Californian Historian And Scholar To Speak On New Deal Projects At SJMA December 6

Release date
  • Photo courtesy of Gray Brechin.

    For Immediate Release

    Press contacts:

    Sherrill Ingalls, 408.271.6872 or singalls@sjmusart.org

    Frederick Liang, 408.291.5374 or fliang@sjmusart.org

     

    CALIFORNIAN HISTORIAN AND SCHOLAR TO SPEAK ON NEW DEAL PROJECTS AT SJMA DECEMBER 6

    SAN JOSÉ, California (November 28, 2017) —Gray Brechin, project scholar at the University of California, Berkeley, and founder of The Living New Deal Project, will present “The Lost Ethical Language of New Deal Public Works —And Art” at the San José Museum of Art on Wednesday, December 6, 2017, at 12 PM. Brechin’s talk is inspired by SJMA’s current exhibition Crossroads: American Scene Prints from Thomas Hart Benton to Grant Wood. The lecture is part of the Museum’s ongoing Lunchtime Lecture series. Tickets to Lunchtime Lectures are free with Museum admission.

    Brechin’s talk replaces the previously announced Lunchtime Lecture by Robert W. Cherny, originally announced for the same date.

    “The New Deal left behind an enormous legacy of essential but invisible public works including a continent-spanning art gallery,” says Brechin, “Believing that the arts were fundamental to any civilization worthy of the name, President Franklin Delano Roosevelt predicted that his administration would be remembered for his art patronage after all else was forgotten.”

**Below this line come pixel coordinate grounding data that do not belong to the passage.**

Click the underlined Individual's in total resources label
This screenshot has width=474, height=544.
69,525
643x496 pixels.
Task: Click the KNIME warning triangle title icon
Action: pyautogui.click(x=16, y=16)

    Gray Brechin is a historical geographer and author whose chief interests are the state of California, the environmental impacts of cities upon their hinterlands, and the invisible landscape of New Deal public works. He received a BA in history and geography, an MA in art history, and a Ph.D. in geography from the University of California at Berkeley, where he is the project scholar in the department of geography and has been closely associated with for nearly fifty years.